== Segment start ==
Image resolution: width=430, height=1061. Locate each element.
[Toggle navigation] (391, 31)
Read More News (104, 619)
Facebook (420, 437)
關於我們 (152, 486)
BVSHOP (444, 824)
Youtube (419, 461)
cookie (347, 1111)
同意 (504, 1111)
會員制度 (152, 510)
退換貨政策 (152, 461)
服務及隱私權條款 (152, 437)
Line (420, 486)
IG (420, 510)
== Segment end ==
- _Instructions for the task_: With nothing left out, return each entry exactly.

- _The answer_:
Image resolution: width=430, height=1061. Locate each element.
[Toggle navigation] (391, 31)
Read More News (104, 619)
Facebook (420, 437)
關於我們 (152, 486)
BVSHOP (444, 824)
Youtube (419, 461)
cookie (347, 1111)
同意 (504, 1111)
會員制度 (152, 510)
退換貨政策 (152, 461)
服務及隱私權條款 (152, 437)
Line (420, 486)
IG (420, 510)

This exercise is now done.